Data records
============================================================

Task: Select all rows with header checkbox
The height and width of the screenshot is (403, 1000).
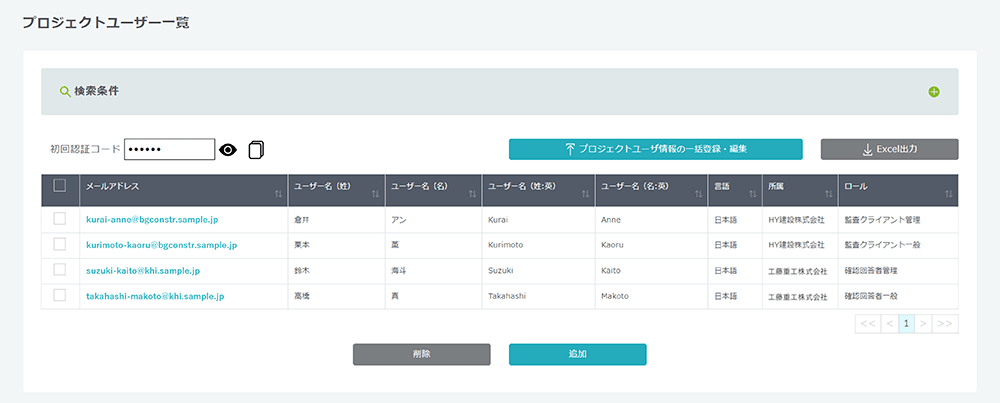Action: pyautogui.click(x=60, y=185)
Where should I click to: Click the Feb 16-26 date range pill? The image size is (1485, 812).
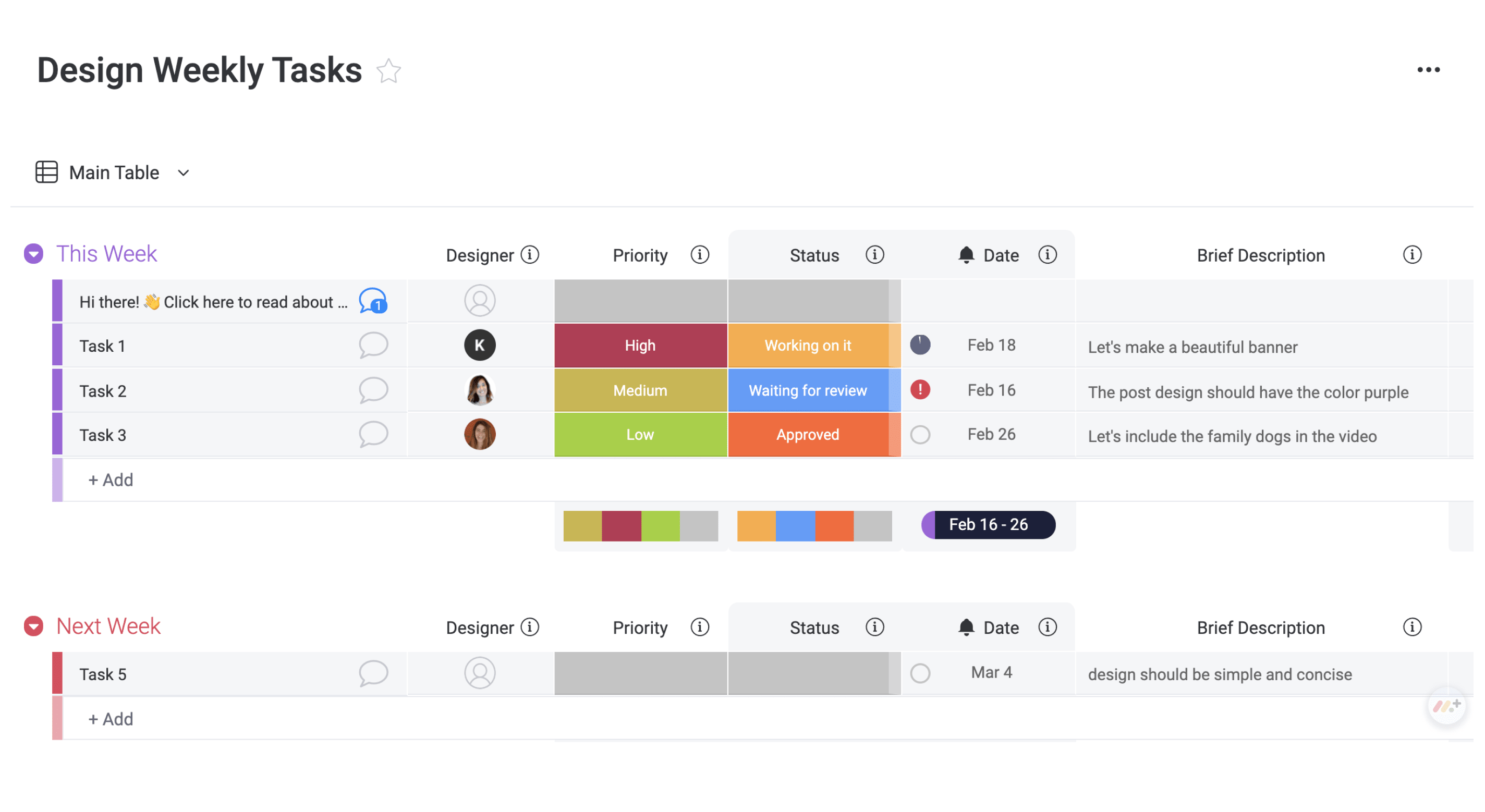point(989,524)
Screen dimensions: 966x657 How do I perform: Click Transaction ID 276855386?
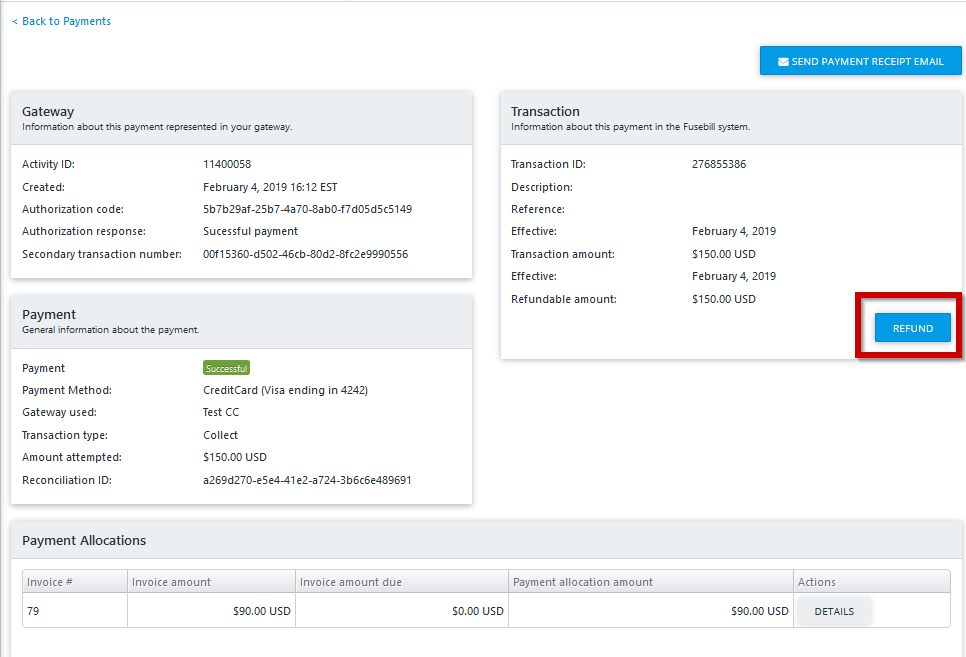[718, 164]
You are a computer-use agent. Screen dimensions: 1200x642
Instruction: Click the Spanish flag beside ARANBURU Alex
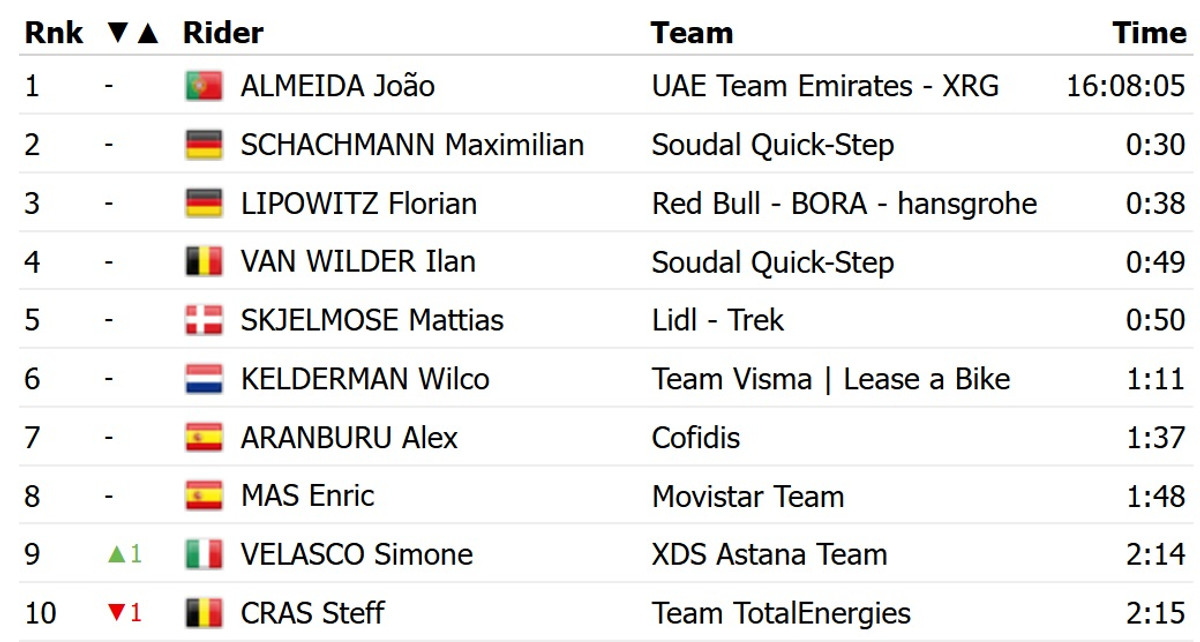pyautogui.click(x=204, y=438)
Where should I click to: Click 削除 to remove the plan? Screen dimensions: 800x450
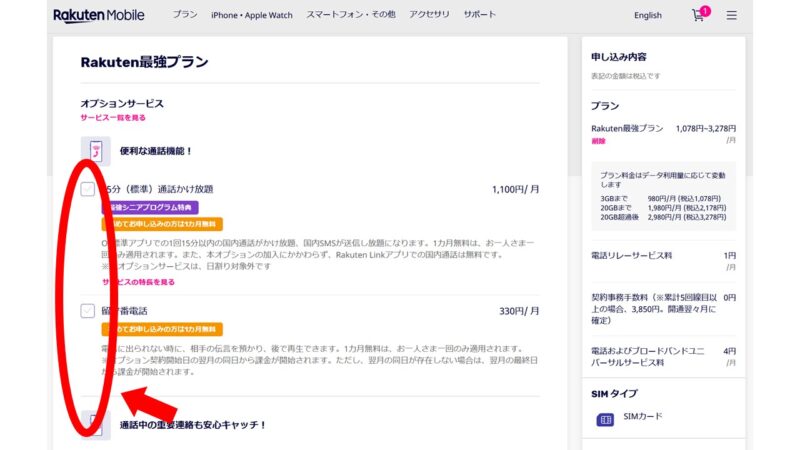pyautogui.click(x=598, y=142)
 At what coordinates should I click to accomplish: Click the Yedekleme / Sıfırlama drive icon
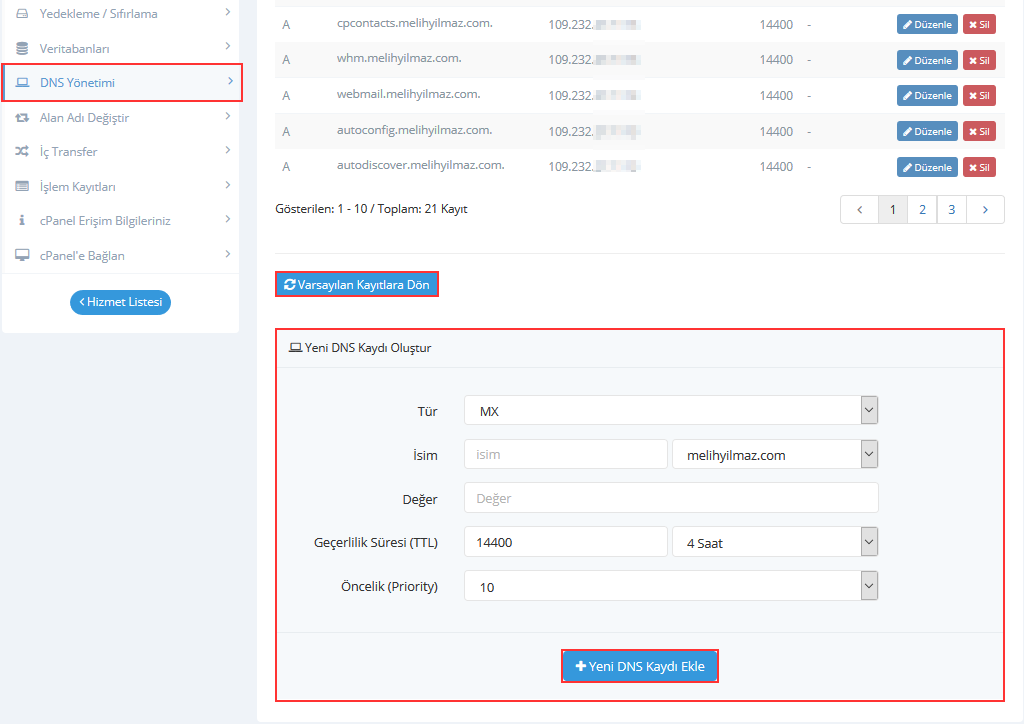22,14
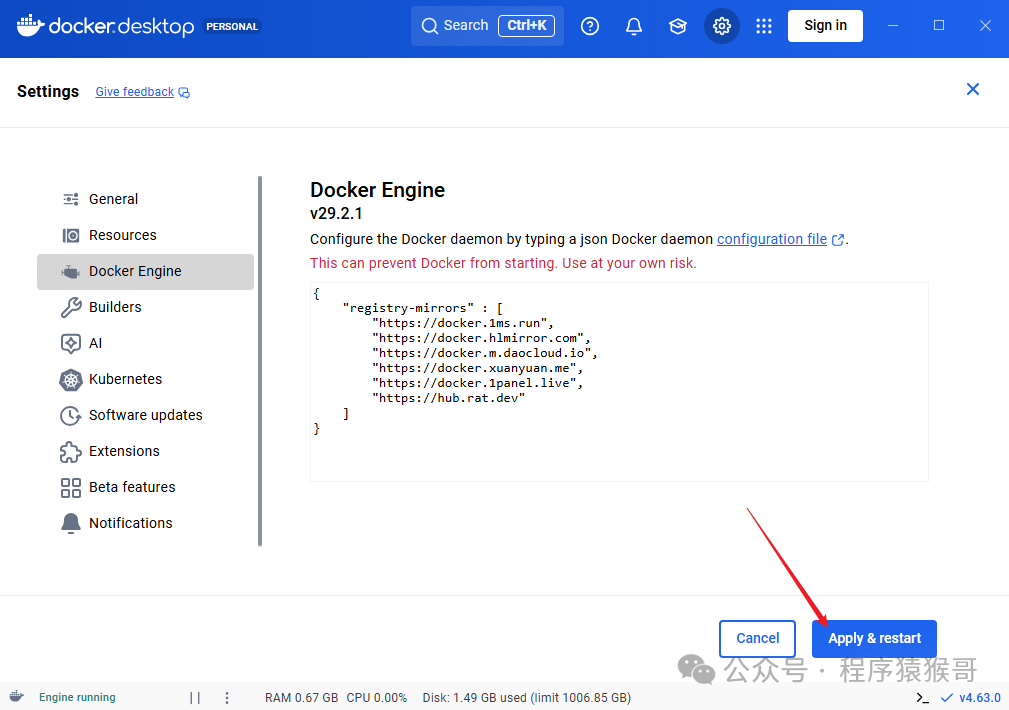This screenshot has width=1009, height=710.
Task: Open the help question mark icon
Action: point(590,26)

============================================================

Your answer must be the records exactly as they stand, with no pictures in it.

## [Your response]
Task: Select all rows with header checkbox
The height and width of the screenshot is (403, 1000).
Action: pyautogui.click(x=60, y=185)
Where should I click to: Click the Feb 16-26 date range pill? The image size is (1485, 812).
point(989,524)
Screen dimensions: 966x657 How do I perform: Click Transaction ID 276855386?
[718, 164]
You are a computer-use agent. Screen dimensions: 1200x642
Instruction: Click the Spanish flag beside ARANBURU Alex
pyautogui.click(x=204, y=438)
Where should I click to: Click 削除 to remove the plan? Screen dimensions: 800x450
pyautogui.click(x=598, y=142)
 At what coordinates should I click to accomplish: Click the Yedekleme / Sıfırlama drive icon
22,14
This screenshot has width=1009, height=710.
Task: Open the help question mark icon
Action: point(590,26)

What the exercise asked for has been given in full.